提示文:
_ _ _

記事公開日 2023/9/20 16:00 最終更新日 2023/9/20 16:00 フィデリティ 世界中小型株 NISA

いよいよ来年1月から新NISA(少額投資非課税制度)がスタートします。

投資期間が長期におよぶことを考えると、世界の株式市場への投資が中心になるように思えます。

筆者は、株式を中心とするポートフォリオづくりは「プロ野球の球団経営」でたとえるとわかりやすいと思っています。秋になってプレーオフが近づく米メジャー・リーグで考えてみます。

今を重視したロサンゼルス・エンゼルス、将来を重視したニューヨーク・メッツ

米メジャー・リーグでは、毎年7月を過ぎると、プレーオフに進出できそうなチームと、難しそうなチームの間で経営戦略が分かれます。

プレーオフに進出できそうなチームはトレードで即戦力を獲得し、代わりに将来有望な若手(→「プロスペクト」と呼ばれる)を放出します。プレーオフ進出を争うライバル・チームも同じ動きをして補強を試みるので、自分たちもそうせざるを得ない「囚人のジレンマ」(ゲーム理論の主要な示唆のひとつ)が生じます。

_ _ _

表示データ:

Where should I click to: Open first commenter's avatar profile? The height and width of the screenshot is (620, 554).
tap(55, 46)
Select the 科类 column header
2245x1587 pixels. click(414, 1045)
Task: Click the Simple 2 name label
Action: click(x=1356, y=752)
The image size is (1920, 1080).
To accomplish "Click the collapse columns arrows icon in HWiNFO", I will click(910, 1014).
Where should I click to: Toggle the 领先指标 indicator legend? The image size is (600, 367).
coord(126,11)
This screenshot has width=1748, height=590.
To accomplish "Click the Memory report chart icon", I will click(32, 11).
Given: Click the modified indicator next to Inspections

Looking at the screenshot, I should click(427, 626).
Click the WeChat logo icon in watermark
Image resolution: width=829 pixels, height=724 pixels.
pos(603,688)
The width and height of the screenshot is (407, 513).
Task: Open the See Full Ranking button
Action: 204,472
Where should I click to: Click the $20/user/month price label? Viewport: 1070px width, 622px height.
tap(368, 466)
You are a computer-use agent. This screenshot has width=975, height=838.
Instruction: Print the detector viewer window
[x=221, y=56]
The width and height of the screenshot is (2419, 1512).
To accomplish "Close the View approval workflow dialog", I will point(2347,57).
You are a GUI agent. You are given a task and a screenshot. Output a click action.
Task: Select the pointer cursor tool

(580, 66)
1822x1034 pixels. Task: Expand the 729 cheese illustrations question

_ _ _

取り組む課題:
(A) 次の(i)〜(iii)が提示文の内容と合っているか、それぞれ「はい」か「いいえ」で答え、根拠となる提示文の語句をそのまま引用してください。
(i) 新NISAは来年1月から始まる。
(ii) 筆者はポートフォリオづくりをサッカーのクラブ経営にたとえている。
(iii) プレーオフに進出できそうなチームは若手を獲得し、即戦力を放出する。
(B) レコードのうち、「This screenshot has width=1748, height=590.」を含む行から「I will point(2347,57).」を含む行まで、両端の行も含めてすべて一字一句変えずに繰り返してください。

課題の解答:
(A)
(i) はい。「いよいよ来年1月から新NISA(少額投資非課税制度)がスタートします。」
(ii) いいえ。「「プロ野球の球団経営」でたとえるとわかりやすい」
(iii) いいえ。「トレードで即戦力を獲得し、代わりに将来有望な若手(→「プロスペクト」と呼ばれる)を放出します。」

(B)
This screenshot has width=1748, height=590.
To accomplish "Click the Memory report chart icon", I will click(32, 11).
Given: Click the modified indicator next to Inspections

Looking at the screenshot, I should click(427, 626).
Click the WeChat logo icon in watermark
Image resolution: width=829 pixels, height=724 pixels.
pos(603,688)
The width and height of the screenshot is (407, 513).
Task: Open the See Full Ranking button
Action: 204,472
Where should I click to: Click the $20/user/month price label? Viewport: 1070px width, 622px height.
tap(368, 466)
You are a computer-use agent. This screenshot has width=975, height=838.
Instruction: Print the detector viewer window
[x=221, y=56]
The width and height of the screenshot is (2419, 1512).
To accomplish "Close the View approval workflow dialog", I will point(2347,57).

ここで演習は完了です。